GOALS |
1 > Name every town or city mentioned in the travel post about the Vespa ride.
2 > Copy the lines of the records word for word, starting with the line that contains "Open FD Persoonlijk section" and going on through the line that contains "pyautogui.click(x=125, y=1024)".

SOURCE TEXT |
Monday, 8 February 2010

On the road again

Canned Heat
I took the old road towards Casablanca, avoiding the toll road.
Well I say avoid. To avoid it I had to turn round on the desserted dual carriageway that led directly to the toll booths, going the wrong way down the dual carriageway and found the old road.
Aside from the fact that I´m "carefull" with my money (I´m sure Kevin will agree), the main reason for not taking the fast toll road was the lack of petrol stations along the way. I really didnt´t fancy running out of petrol on a toll road.

Ravi Shankar
 On the old road I was frantically flagged down by a couple of guys on their makeshift, Chinese 3 wheeler tractor. I thought the Vespa was on fire or something. It turned out that they had run out of petrol. I gave one of the guys a lift to the nearest petrol station further up the road.
 I was heading for the town of Kenitra, some 350km from Marrakech. I missed the turning I needed to avoid going into Casablanca.
So into Casablanca I went. Choking on the fumes as I got closer to the city centre.
Stopping for petrol I ended up adding a small bottle of oil into my petrol tank, as normal. Only this time I spilt some on my fingers and panicked when I realised it was not oil I had just poured into my petrol but an engine additive to stop leaks in engines, that was disguised as a small bottle of 2 stroke oil.
"D#*m" and "Bl#st" were two words I did not use but for the sake of our younger viewers they will suffice.
It took me over an hour to drain the full 8 litre tank. I refilled. I made sure I added 2 stroke oil this time and set off again towards the capital, Rabat.

The old road to Rabat was blocked off and the fuzz told me to take the toll road, which I did. I was passed by the usual people who seemed to like the vespa, honking and waving and giving me the thumbs up (thumbers).

 I don´t know if it is because they liked vespas or were suprised to see one screaming at 100kmph on a toll road.
At the end of the road I paid the toll at the booth where the guy asked me," Didn´t you get stopped by the fuzz"?
"No", was my puzzled reply. "Why do you ask"?
"Thats a moped that is and thats not allowed on big boys roads".
Cheeky. My little vespa was a 200cc scooter not a C90! Moped. Phaah! Kinnigits!

Black magic woman
I finally reached Kenitra at about 6pm and it was dark. The first thing I noticed was the amount of Bars and discotheques around town. That probably explains all the drunks I had to avoid who were wandering in and around the paths and roads with less abandonment that a freely wandering Indian cow.
I checked into the first hotel I found, which turned out to be a quite expensive 3 star hotel with its own bar and discotheque.
Excellent. Maybe now I can teach everybody how to do the ´Peanut Duck´.
At the crowded bar, Katrina, decided she wanted to take me home with her. Guessing her circumstances I declined the offer. I paid a lot of money to stay in that hotel and by golly I was going to sleep there! Along with the fact that, although she was a nice enough lady, she just wasn´t my type, what with her being old enough to have built the medina and trying her best to get me to buy her drinks. After she went off in a huff because I refused to buy her drinks I ended up talking to a couple of locals who liked to get drunk. One of them suprisingly, drinks pints.
All I can say to these guys is, "Oued Sabou daze naid". To which Mohamids´ reply will be,
"Touts naid floord".
Don´t ask me what it means. I was too busy rolling on the floor holding my stomach, laughing hard. He told me he was talking english. I didn´t believe a word of it.

RECORDS |
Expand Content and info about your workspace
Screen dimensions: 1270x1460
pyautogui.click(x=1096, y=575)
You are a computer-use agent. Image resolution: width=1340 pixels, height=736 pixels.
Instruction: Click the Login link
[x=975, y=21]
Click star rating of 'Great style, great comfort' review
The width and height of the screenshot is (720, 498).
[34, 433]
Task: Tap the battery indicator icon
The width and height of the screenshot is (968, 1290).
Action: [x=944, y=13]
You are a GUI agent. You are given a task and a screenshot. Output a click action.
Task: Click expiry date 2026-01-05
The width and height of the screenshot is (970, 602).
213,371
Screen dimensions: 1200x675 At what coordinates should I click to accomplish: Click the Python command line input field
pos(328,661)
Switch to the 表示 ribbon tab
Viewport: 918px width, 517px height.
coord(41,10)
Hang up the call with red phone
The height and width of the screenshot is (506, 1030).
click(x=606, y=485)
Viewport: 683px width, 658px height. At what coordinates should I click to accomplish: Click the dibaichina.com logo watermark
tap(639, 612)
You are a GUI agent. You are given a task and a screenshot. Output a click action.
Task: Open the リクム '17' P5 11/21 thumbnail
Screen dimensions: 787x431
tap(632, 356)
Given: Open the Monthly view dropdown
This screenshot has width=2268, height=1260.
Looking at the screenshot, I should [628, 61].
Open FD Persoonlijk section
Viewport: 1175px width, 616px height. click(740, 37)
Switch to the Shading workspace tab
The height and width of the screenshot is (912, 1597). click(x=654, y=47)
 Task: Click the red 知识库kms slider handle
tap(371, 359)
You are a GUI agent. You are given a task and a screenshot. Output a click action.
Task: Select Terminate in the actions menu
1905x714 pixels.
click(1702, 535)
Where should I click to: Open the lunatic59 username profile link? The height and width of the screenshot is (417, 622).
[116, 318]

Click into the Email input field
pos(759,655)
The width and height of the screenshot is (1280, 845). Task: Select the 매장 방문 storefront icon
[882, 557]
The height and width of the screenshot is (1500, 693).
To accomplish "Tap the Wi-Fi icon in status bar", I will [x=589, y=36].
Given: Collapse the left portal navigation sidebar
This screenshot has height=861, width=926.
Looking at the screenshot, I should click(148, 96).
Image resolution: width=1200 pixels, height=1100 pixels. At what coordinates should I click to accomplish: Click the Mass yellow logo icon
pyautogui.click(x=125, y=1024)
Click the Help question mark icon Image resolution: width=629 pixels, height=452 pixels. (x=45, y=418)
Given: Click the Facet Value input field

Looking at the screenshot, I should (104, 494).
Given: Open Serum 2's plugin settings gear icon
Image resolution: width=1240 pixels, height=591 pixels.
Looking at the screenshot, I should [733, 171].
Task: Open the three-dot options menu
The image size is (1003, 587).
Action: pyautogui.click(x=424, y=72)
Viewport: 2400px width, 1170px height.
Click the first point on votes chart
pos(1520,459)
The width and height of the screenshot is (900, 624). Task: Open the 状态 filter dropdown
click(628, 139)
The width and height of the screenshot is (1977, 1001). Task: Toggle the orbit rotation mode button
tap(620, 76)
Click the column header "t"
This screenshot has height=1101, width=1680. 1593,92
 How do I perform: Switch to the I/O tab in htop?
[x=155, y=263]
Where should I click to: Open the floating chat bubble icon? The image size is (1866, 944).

TASK RESPONSES |
1 > Casablanca, Kenitra, Marrakech, Rabat

2 >
Open FD Persoonlijk section
Viewport: 1175px width, 616px height. click(740, 37)
Switch to the Shading workspace tab
The height and width of the screenshot is (912, 1597). click(x=654, y=47)
 Task: Click the red 知识库kms slider handle
tap(371, 359)
You are a GUI agent. You are given a task and a screenshot. Output a click action.
Task: Select Terminate in the actions menu
1905x714 pixels.
click(1702, 535)
Where should I click to: Open the lunatic59 username profile link? The height and width of the screenshot is (417, 622).
[116, 318]

Click into the Email input field
pos(759,655)
The width and height of the screenshot is (1280, 845). Task: Select the 매장 방문 storefront icon
[882, 557]
The height and width of the screenshot is (1500, 693).
To accomplish "Tap the Wi-Fi icon in status bar", I will [x=589, y=36].
Given: Collapse the left portal navigation sidebar
This screenshot has height=861, width=926.
Looking at the screenshot, I should click(148, 96).
Image resolution: width=1200 pixels, height=1100 pixels. At what coordinates should I click to accomplish: Click the Mass yellow logo icon
pyautogui.click(x=125, y=1024)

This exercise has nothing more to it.